Avrupa Parlamentosu'nda bazı Parlamenterlerin medyatik olmak uğruna saçmalama özgürlüklerini de doyasıya kullanma heveslerinin ortada olduğunu belirten Bağış, "Ama saçmalamak da bir özgürlüktür, bu özgürlüğe saygı duyuyoruz. İnşallah o kaybettikleri melekeleri en yakın sürede bulmaları için de kendilerine dua ediyoruz. Orantısız, dengesiz ve mantık dışı açıklamalar yapmak, Parlamento kürsüsünü bu tür akıl tutulmasına alet etmek her şeyden önce Avrupa Parlamentosu'nun güvenilirliğine ve imajına zarar veriyor. Avrupa Birliği yetkililerinin de buna alet olmak yerine dur demeleri daha akılcı bir yol olur. Türkiye'nin iç meseleleriyle ilgili bu kadar rahat ve cesur konuşmanın bedeli olduğunu bazı Parlamenterlerin anlaması gerekir.
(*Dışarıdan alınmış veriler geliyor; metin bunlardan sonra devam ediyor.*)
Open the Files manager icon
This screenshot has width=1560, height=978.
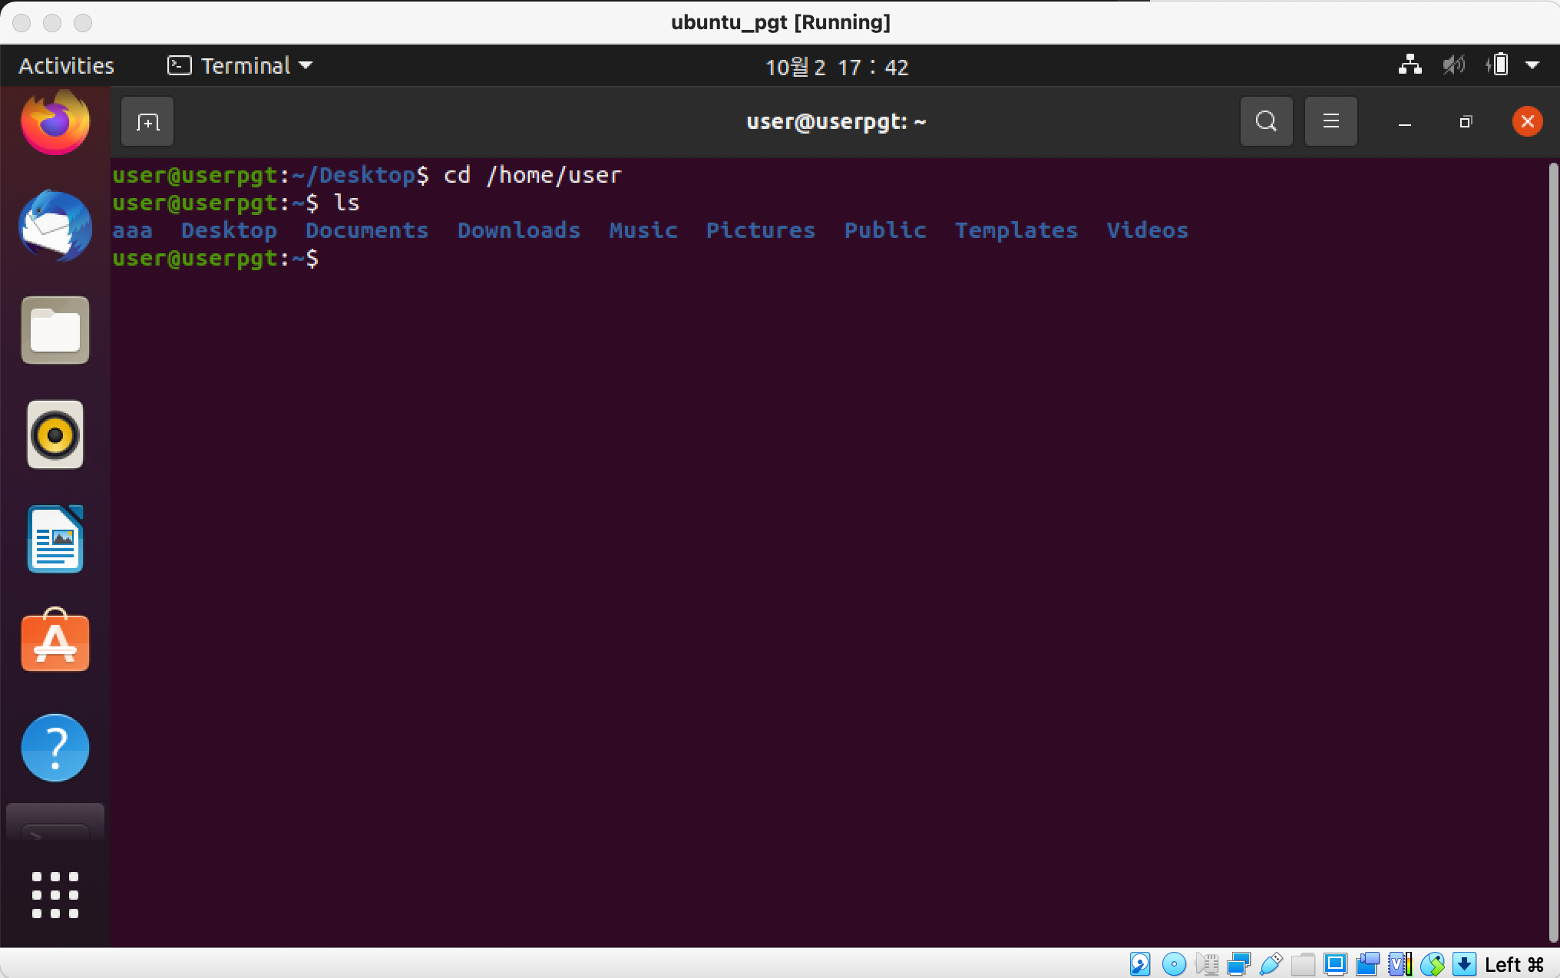coord(55,331)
Ulusal ve uluslararası kirli planlara alet olup bunların manipülasyonlarına, iftiralarına kanmasınlar. Bu yanılsamayla gaza gelip durumdan da kendilerine vazife çıkarmasınlar. Türkiye muz cumhuriyeti değildir. Demokratik, laik ve sosyal bir hukuk devletidir, neyi nasıl yöneteceğini de kendi devlet geleneği içerisinde gayet iyi bilir. Bu geçici durum karşısında gaza gelip bugün sadece Hükümetimizi değil Türkiye Cumhuriyeti'ni de hedef almanın maliyetlerini umarım hesaplamışlardır" değerlendirmesinde bulundu.
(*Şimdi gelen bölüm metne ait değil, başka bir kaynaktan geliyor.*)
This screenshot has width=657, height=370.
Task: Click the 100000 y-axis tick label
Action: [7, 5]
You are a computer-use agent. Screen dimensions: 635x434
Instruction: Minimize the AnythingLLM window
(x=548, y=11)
"TÜRKİYE'Yİ ŞİDDET UYGULAMAKLA SUÇLAMAK KİMSENİN HADDİ DEĞİL"
Türkiye Cumhuriyeti Devleti'ni şiddet uygulamakla suçlamanın kimsenin haddi olmadığını belirten Bağış, hele hele bu konuda sicili bozuk olan sözüm ona ülkelerin ve bazı Avrupalı siyasetçilerin böyle bir iddiada bulunmalarının kabul edilemeyeceğini bildirdi. Bağış şunları kaydetti:
"Türkiye'de devlet şiddeti yoktur. Çevre hassasiyetiyle eylem yapanların arkasına sığınarak hukuku, asayişi ayaklar altına alanlara müsaade edilmemesi vardır. Bu oyunun ulusal ve uluslararası uzantılarını çok iyi biliyoruz. Güvenlik güçlerimiz içerisinde müdahalenin dozunu abartanlar için zaten soruşturmayı bizzat başlattık. Hükümet olarak bu sorunu bile demokrasiyi güçlendirecek bir mekanizmayla çözmenin arayışında olduk ve gösterilere konu olan Topçu Kışlası için referanduma gitmeyi öngörebileceğimizi söyledik. Bu her şeyden önce demokrasiye, millet iradesine duyduğumuz güvenin bir tezahürüdür. Türkiye'de şu anda Avrupa'nın en reformcu ve güçlü Hükümeti ve dünyanın en karizmatik, en güçlü liderlerinden biri işbaşındadır.
Eğer dertleri buysa hiç kusura bakmasınlar. Tayyip Erdoğan'ın liderliği altında eziliyor olmak bu ezikliği yaşayanların sorunudur. Avrupa ülkelerinde en masum gösterileri bile bir şiddet sarmalına dönüştürenlere sessiz kalan da Avrupa Birliği, Türkiye'de vandalizme karşı güvenlik güçlerimizin haklı mücadelesini farklı yansıtan ve orantısız değerlendiren de Avrupa Birliği. Aynı şekilde Suriye'de her gün yüzlerce insan katledilirken sesini yeterince yükseltemeyen de Avrupa Birliği? Biz hangi Avrupa Birliği'ne inanacağız? Bu oyunun yurt içinde ve yurt dışındaki uzantıları hiç boşuna heveslenmesinler. Recep Tayyip Erdoğan'ı faiz lobisine de uluslararası şebekelere de yedirtmeyiz. Buna kimsenin gücü yetmez. Türk milleti buna izin vermez. Sel gider kum kalır. Gösteriler gelir geçer. Peki bu geçici duruma, bu kirli kampanyaya alet olup Türk halkının onurunu zedeleyici davranışlarda bulunanlar o zaman yüzümüze nasıl bakacak. Rüzgar ne kadar sert eserse essin, kayadan alacağı sadece tozdur. Sele kapılıp gidenler için de rüzgârla savrulup gidenler için de yapabileceğimiz bir şey yoktur.
Bazı Parlamenterlerin ve yetkililerin Avrupa Birliği surecini askıya almanın Türkiye için hala caydırıcı bir tehdit olduğunu düşünmeleri de saflıktır. Türkiye ile ilişkilerin askıya alınması Türkiye için değil Avrupa Birliği için bir tehdittir. Biz her şeye rağmen Avrupa Birliği reform sürecindeki kararlığımızı sürdürmeye devam edeceğiz. Bu kararlılığın bir tezahürü olarak 15 Haziran 2013 Cumartesi günü Bakanlığımızın ev sahipliğinde Adalet Bakanımız Sayın Sadullah Ergin, Dışişleri Bakanımız Sayın Ahmet Davutoğlu ve İçişleri Bakanımız Sayın Muammer Güler'in, yani 4 Bakanın katilimi ile Reform izleme Grubu toplantımızın hazırlığı içerisindeyiz. Türkiye-Avrupa Birliği ilişkilerinin kendi mecrasında ve olması gerektiği zeminde ilerlemesi herkes için en iyi seçenektir. Biz bu seçeneği tercih eden taraf olarak sonuna kadar reform sürecindeki kararlılığımızı muhafaza edeceğiz. Bu çerçevede, yakın dönemde planlanmış bazı olumlu gelişmelerin de önünü tıkayan bir tutum takınmanın Türkiye-AB ilişkilerini geri dönülemeyecek bir yola sokacağı konusunda uyarıyoruz."